(Exercise prompt)
Keep to one stretch of the data below, the lines from the one with "This screenshot has width=895, height=588." up to and including the one with "Open PDF Kütüphanesi", and return that stretch exactly.

====

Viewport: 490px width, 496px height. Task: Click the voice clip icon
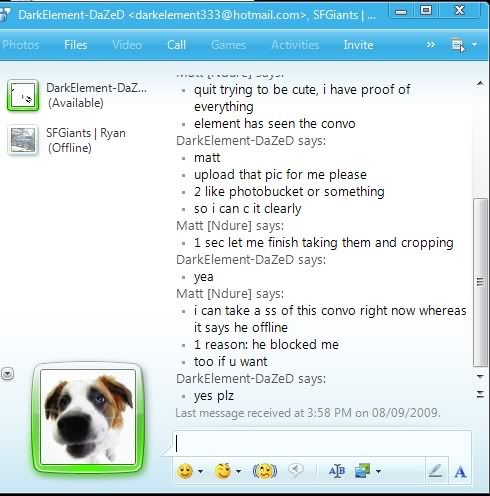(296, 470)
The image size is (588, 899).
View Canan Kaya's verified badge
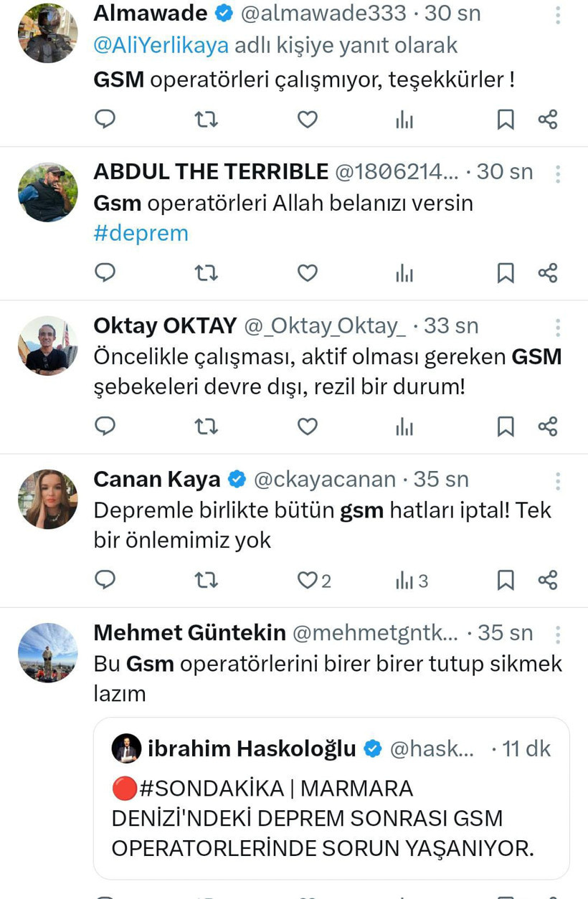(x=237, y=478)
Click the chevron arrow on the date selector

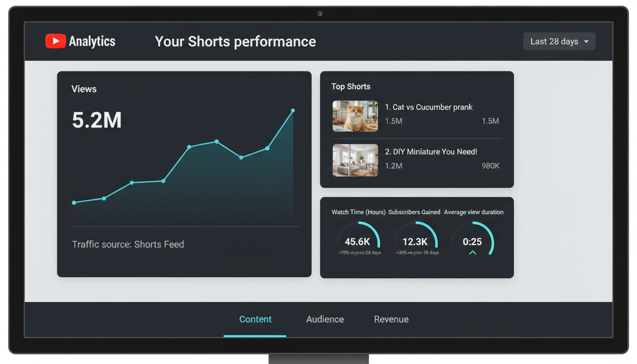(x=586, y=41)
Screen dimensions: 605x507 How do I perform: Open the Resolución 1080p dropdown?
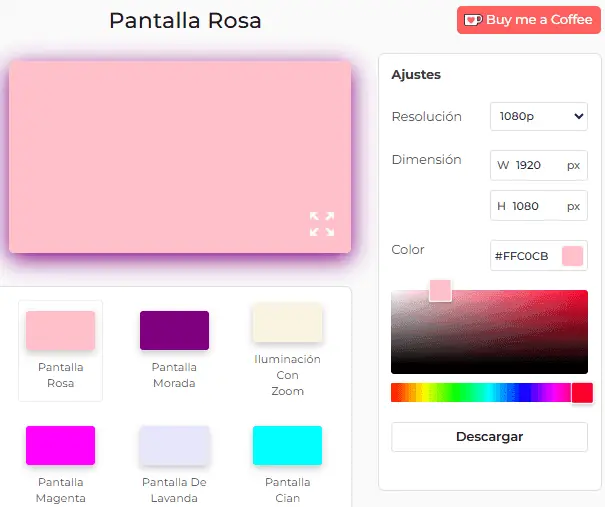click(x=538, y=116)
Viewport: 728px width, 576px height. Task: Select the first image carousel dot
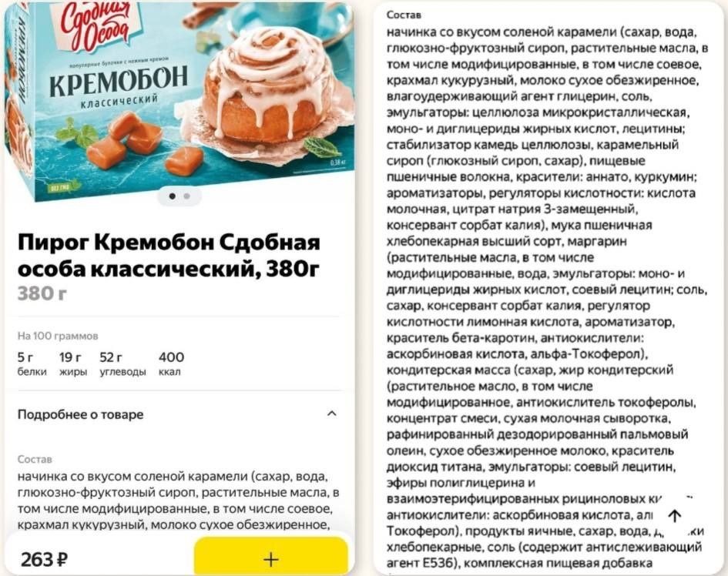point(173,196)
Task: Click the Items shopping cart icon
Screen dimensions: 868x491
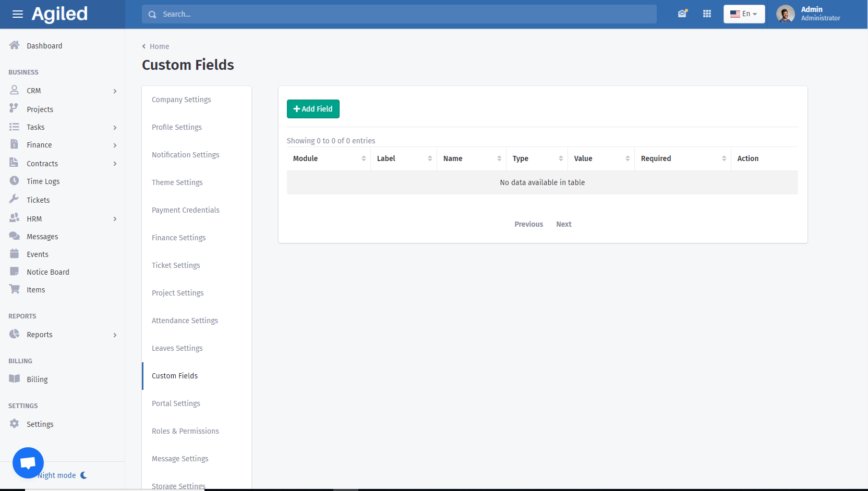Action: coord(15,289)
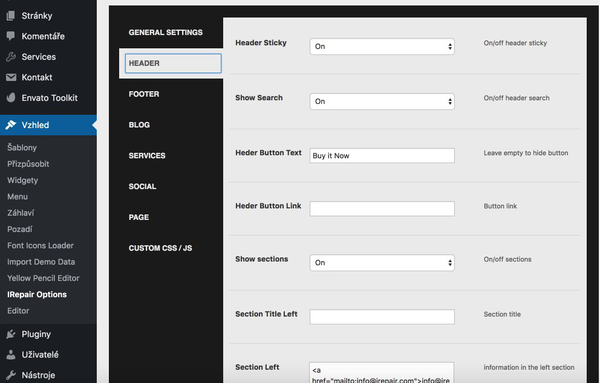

====

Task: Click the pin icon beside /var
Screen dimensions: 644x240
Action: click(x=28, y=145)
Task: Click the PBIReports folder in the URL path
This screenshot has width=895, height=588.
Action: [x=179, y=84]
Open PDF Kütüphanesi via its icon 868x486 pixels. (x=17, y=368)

====

(Task response)
This screenshot has width=895, height=588.
Action: [x=179, y=84]
Open PDF Kütüphanesi via its icon 868x486 pixels. (x=17, y=368)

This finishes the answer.